Creating illustration guidelines for Singapore's public facing products
Timeline

1 month

COLLABORATORS

Rachel Tan (Design systems)

CONSTRAINTS

Systemising different visual languages
Applicability across different use cases

MY ROLE

Re-looking at the illustration design system and spearheading updates/changes to workflows

To do this within a month, I initiated a design jam audit to understand the space and challenges as someone without context, and then created a set of guidelines based on the challenges. (i.e. what within the guidelines would b most helpful?)

CONTEXT

Open Government Products (OGP) designs and develops a lot of government products.

Open Government Products is an experimental government team in Singapore that builds tech for public good. Designers usually have design ownership over entire government products, and work in small, agile-like teams.

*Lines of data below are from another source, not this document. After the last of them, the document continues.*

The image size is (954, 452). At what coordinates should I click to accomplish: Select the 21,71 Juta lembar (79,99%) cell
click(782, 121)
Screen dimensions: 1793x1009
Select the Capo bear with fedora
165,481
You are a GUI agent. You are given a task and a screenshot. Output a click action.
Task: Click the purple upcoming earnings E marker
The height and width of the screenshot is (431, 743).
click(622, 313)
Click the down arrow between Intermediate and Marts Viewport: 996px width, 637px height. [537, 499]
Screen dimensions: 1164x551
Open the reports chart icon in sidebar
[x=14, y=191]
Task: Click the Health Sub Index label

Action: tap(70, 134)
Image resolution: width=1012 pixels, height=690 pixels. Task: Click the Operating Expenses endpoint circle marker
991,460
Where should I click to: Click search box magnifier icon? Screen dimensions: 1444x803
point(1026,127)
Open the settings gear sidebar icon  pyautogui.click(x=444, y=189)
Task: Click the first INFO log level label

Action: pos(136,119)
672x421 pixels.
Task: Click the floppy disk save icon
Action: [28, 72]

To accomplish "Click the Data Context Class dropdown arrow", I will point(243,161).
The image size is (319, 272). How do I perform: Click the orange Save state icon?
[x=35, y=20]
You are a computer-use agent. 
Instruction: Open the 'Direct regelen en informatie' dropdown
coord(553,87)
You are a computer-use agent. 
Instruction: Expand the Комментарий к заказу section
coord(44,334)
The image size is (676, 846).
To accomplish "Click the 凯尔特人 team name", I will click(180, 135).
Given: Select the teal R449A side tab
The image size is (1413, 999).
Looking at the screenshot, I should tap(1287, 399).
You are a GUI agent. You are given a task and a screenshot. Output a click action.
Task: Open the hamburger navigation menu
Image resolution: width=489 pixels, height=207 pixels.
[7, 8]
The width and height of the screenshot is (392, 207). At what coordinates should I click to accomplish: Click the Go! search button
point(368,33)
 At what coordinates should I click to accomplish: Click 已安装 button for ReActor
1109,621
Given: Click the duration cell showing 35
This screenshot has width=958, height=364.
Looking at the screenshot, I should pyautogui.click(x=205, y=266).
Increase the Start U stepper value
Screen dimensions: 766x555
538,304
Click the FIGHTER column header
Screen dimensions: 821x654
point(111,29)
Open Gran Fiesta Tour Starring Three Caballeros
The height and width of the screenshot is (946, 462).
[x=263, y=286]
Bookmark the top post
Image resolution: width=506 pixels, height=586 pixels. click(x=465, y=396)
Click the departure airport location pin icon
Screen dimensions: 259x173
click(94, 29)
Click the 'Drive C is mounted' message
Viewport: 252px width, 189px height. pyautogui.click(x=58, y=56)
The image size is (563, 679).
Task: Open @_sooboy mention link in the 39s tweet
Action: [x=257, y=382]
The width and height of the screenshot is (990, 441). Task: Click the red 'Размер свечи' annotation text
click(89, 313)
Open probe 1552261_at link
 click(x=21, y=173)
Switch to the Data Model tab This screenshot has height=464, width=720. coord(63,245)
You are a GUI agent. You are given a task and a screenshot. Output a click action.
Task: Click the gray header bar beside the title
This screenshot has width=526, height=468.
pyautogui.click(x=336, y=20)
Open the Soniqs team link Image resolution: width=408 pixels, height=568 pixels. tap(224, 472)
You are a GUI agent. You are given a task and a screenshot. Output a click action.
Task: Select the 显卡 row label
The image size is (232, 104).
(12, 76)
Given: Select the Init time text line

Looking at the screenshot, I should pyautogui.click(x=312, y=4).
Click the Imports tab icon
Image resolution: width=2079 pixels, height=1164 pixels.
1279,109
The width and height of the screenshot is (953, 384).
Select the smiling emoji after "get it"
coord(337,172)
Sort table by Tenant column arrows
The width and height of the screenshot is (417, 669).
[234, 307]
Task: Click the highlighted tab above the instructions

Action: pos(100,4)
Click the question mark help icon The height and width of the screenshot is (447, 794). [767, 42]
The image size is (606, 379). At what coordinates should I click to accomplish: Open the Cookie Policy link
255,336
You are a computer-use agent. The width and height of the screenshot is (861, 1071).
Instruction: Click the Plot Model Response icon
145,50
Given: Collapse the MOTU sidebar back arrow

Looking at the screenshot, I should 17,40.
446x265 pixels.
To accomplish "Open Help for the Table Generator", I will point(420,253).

‘Build your own Singapore’ illustration system has grown to be used across various government products.

Illustrations has been used across various government products – custom modifications to illustrations itself and requests for more have been made. This has created more delightful experiences across a variety of products!

HIGHER LEVEL PROBLEM

Illustrations are often hastily added at the very end of design workflows

Whilst this is understandable, the quality/impact of illustrations may hinder the experience when not applied intentionally. This was revealed when I initiated an audit of the ways illustrations have been made across products.

I sent out a message to designers who've used the illustration design system in their products!

The first audit of how illustrations have been used across various OGP products.

Challenge

Illustrations used across screens and touchpoints for various products appear inconsistent

Opportunity

Creation of illustration guidelines/references, key touchpoints for products

Challenge

Creating custom illustrations and compositions are tough
for designers with no illustration background

Opportunity

Exploring scalable, modular illustrated composition + objects in common screen states - Succes, Error, Empty states etc.

I scoped and identified 3 main challengers from the design jam I hosted...

On a higher level, how might illustrations create a more trusted, delightful relationship between Government products in Singapore and members of the public?

... which led to an opportunity to explore guidelines and impact on a craft and systems level

design solution

An open source set of illustration guidelines designers can reference when creating custom illustrations or looking for inspiration

The current illustration design system is a mix of custom made illustrations, a dump of ideas and illustrations you can play with.

ITERATING THROUGH VISUAL DESIGNS/ILLUSTRATIONS

Starting with creating illustrations of my own!

One of the illustrations I revamped was for Singapore’s Health Appointment System. I was intentional in thinking about color, visual density, scale of objects, and visual consistency. These also become guidelines and as a source of reference for building up the illustration guidelines.

CRAFTING GUIDELINES

Use of colored backgrounds, considering responsiveness and scalability

It's wasteful to have an illustration be adapted to multiple screen resolutions/dimensions - in this case, using a colored background could create awkward negative space around the focal point.


Using characters in illustrations and product touchpoints

Although characters can be cute and fun to use, designers should also be mindful of representation and not perpatuate stereotypes around gender, race, jobs.


Formality, Tone of visual styles

More internal, information focused products such as dashboards may not want to use such playful illustrations. Maybe the style could be adapted through stroke widths to make more formal visual styles for private or non-public facing products!

CONSIDERING UX STATES

Scalable illustrations across common states: Success, Error, Empty

Beyond the generic success, error, and empty illustrations, I explored what illustrations might look if imbued with a sense of playfulness. I drew inspiration from familiar elements of Singapore...

Understandably some of the explorations might be a bit too playful or informal for government facing products, but depending on the intention and tone, I believe such illustrations can alleviate the potential frustration that comes with these touchpoints.

thoughts, reflections

Learnings


Being intentional with illustrations in the context of products. Illustrations don't ALWAYS have to be boring!

This self-initiated challenge made me think about raising the bar of design quality, but also the potential of illustrations in products. Illustations don't just have to be a checkmark - it can serve its functional purpose of communicating information but also elements of emotion!

Systemising visual language that is scalable and not suffocating

I had a lot of fun and learnt a lot about being intentional with visual density/information, product branding, and even how illustrations can scale across multiple aspect ratios - an important consideration for products that are both on desktop and mobile.